树下的人双目紧闭,薄薄的眼皮形状优美与修长若削般的浓眉相得益彰,掩去了惯常总是洞明含笑的眼神,便无端给人凌厉锋芒、逼人旷傲的感觉。
“……师兄……”
阿夕目光下移,看见了师兄胸前任是雨水都冲不掉的血肉模糊。他整个人打着颤,用尽所有力气将师兄背起来。
师兄浑身湿淋淋的,也不知是雨是血,覆在他肩头的头垂下来,微弱的鼻息一点一点打在少年裸露的脖颈上。
还好,师兄还有呼吸。
他背着比自己高大不少的人一步一滑行走在山间,努力维持平衡不让自己摔倒。
“师兄,咱们的小师弟好像也出师了,你也要抢他的任务吗?”
小师弟资质也很好和师兄一样承至阳之气,关键是年纪还小足够听话,不会像师兄一样忤逆师父。
“师兄你好重,以后要少吃点。”
“……师兄,我想吃你做的桂花鱼。”
……
清冷的少年在大雨滂沱中背着师兄,因为怕师兄一睡不醒只有不断的与他说话,根本没有意识到向来寡言少语的他独自一人时,像极了此时背后那个爽朗慧黠、时刻对他关照喋喋的师兄。

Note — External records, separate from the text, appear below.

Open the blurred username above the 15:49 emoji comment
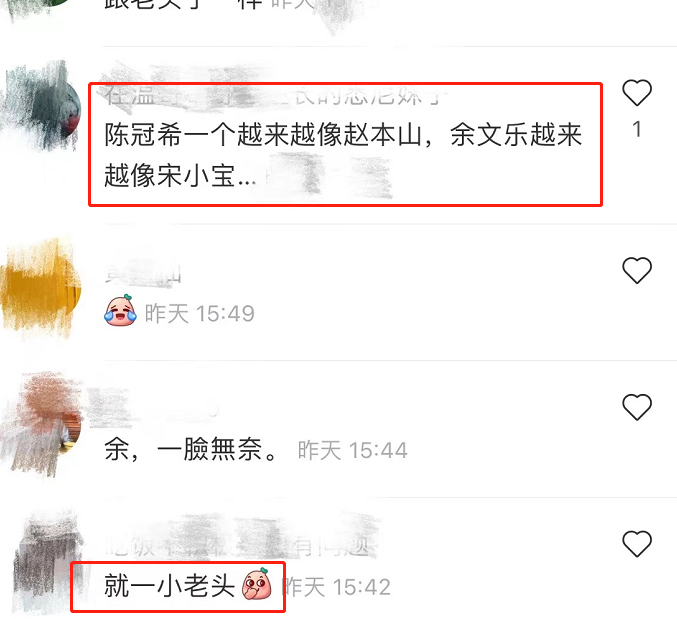This screenshot has width=677, height=619. point(143,273)
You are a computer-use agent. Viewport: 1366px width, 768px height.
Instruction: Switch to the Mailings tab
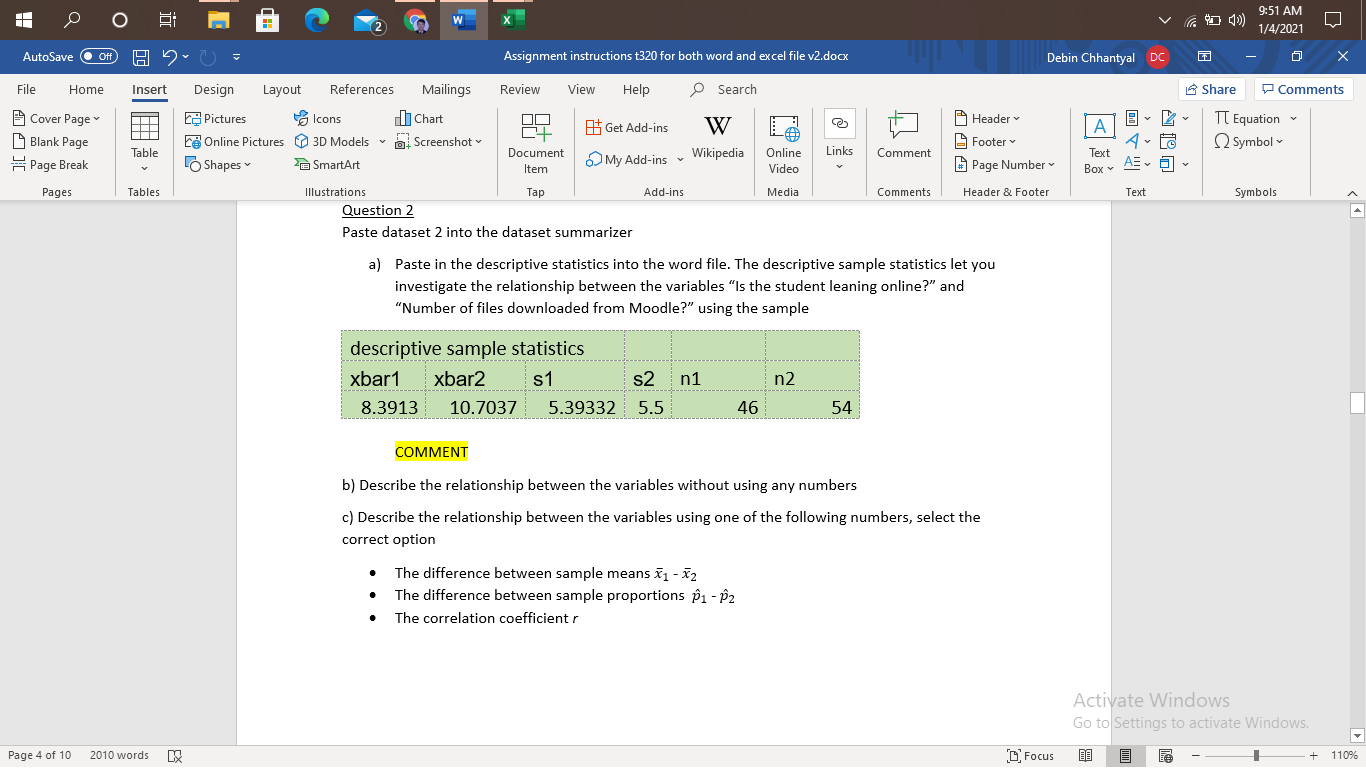click(446, 89)
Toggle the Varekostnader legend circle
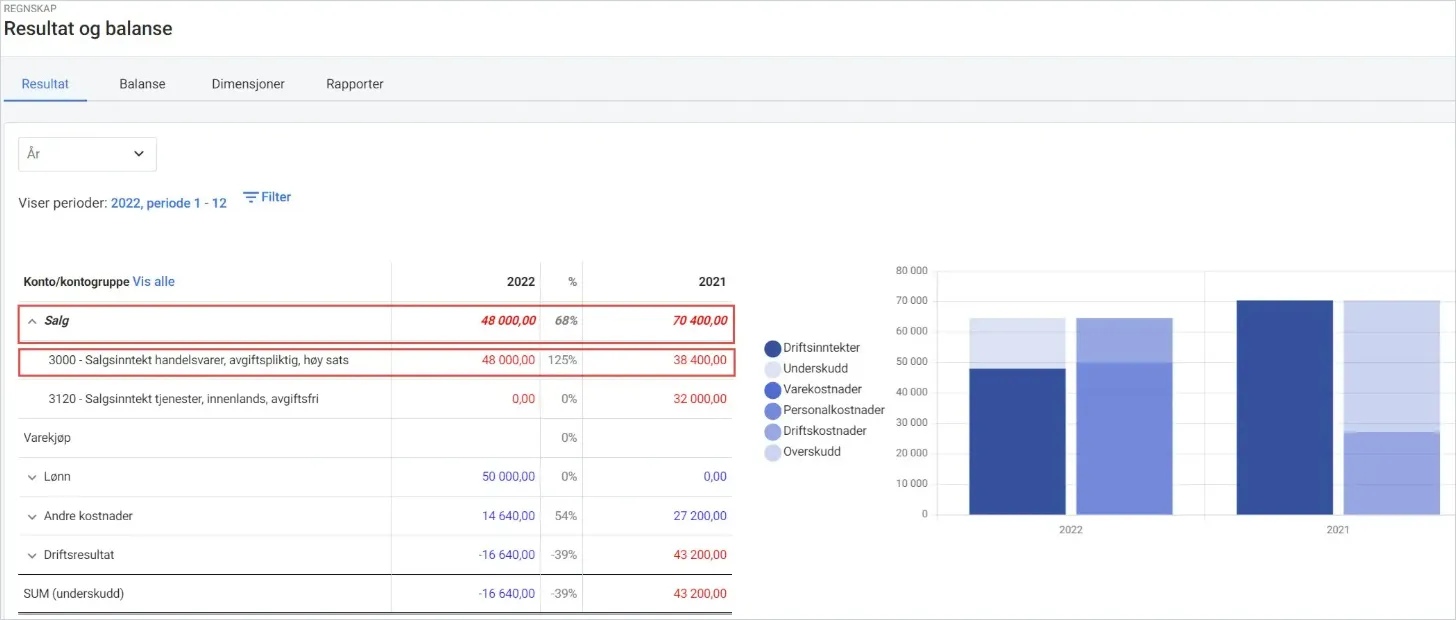Image resolution: width=1456 pixels, height=620 pixels. point(773,390)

“……弄得这么狼狈,看你以后还抢不抢我的任务!……”任务后是理气压殃的重任,这才是阿夕修炼的主旨。
“不抢了。我,……”以后只抢你。
阿夕脚下打滑差点摔了“你,你醒了?”
师兄虚弱地笑了一声,眼里的鲜活笑意又重新弥漫出来,“等你摔了再醒怕就迟了,到时谁给我家阿夕做桂花鱼?”
说着就要从他背上下来。
阿夕想说你胸口的洞都可以养鱼了怎么可以走路,却拗不过一力挣扎的人,等他将人放下还没有来得及说一声“能不能走”,猝然间忽觉腰上一紧,已经被人打横抱了起来。
“……!”
“嘘,你一挣扎咱俩都得摔。”
这叫什么?拿自己的命威胁别人?脑子抽了才听他的。
脑子抽了的阿夕乖乖伏在师兄被雨水浇透的胸前,眼前恰好是正在慢慢愈合的伤口。他轻轻抬手抚上去,用自己的能力努力帮助师兄阴阳气流平衡,收拢着伤口。
师兄温热的鼻息轻轻喷洒在他头顶,他忍不住抬头:“师兄,疼吗?”
梦中的师兄没有回答,只是垂眼看向他,近在咫尺的黑眸里没有痛苦倒有几分委屈。
阿夕一个愣神,眼前的人突然模糊起来……
………
毕竟黑气是自己惹过来的,又记了一宿不知何人委屈幽怨的目光,叶盛夕醒来后心里一个劲告诫自己那是梦,都是假的,何况那样话痨喋喋的人岂会是他?
但他大清早起来还是难得好心地画了几张转气增福的符咒,正打算过一会给邻居送过去,就听见自家门厅玄关处传来模糊对话的声音,很快咔哒关门的声音响起又恢复了一片寂静。
应该是叶逢阑去上学了,叶盛夕也没在意,慢条斯理地洗漱出来却猝不及防瞥到客厅沙发上坐着一个人,正用一双清透深邃的眼睛看着他。
看到突然出现的这个人,他手里捏着的符啪嗒一声跌落下来。
“啊,叶盛夕,起来了,来吃早餐了。”商启好整以暇地望着他说,熟稔的语气好像是对着起晚的另一半。
“这句话不是应该我说么?”
叶盛夕额角要跳不跳地看着面前的不速之客径直从沙发上起身,毫不见外地当先走到已经放好早点的餐厅。
叶盛夕盯着前面高挑挺直的背影,头一次有了看不透这人的感觉。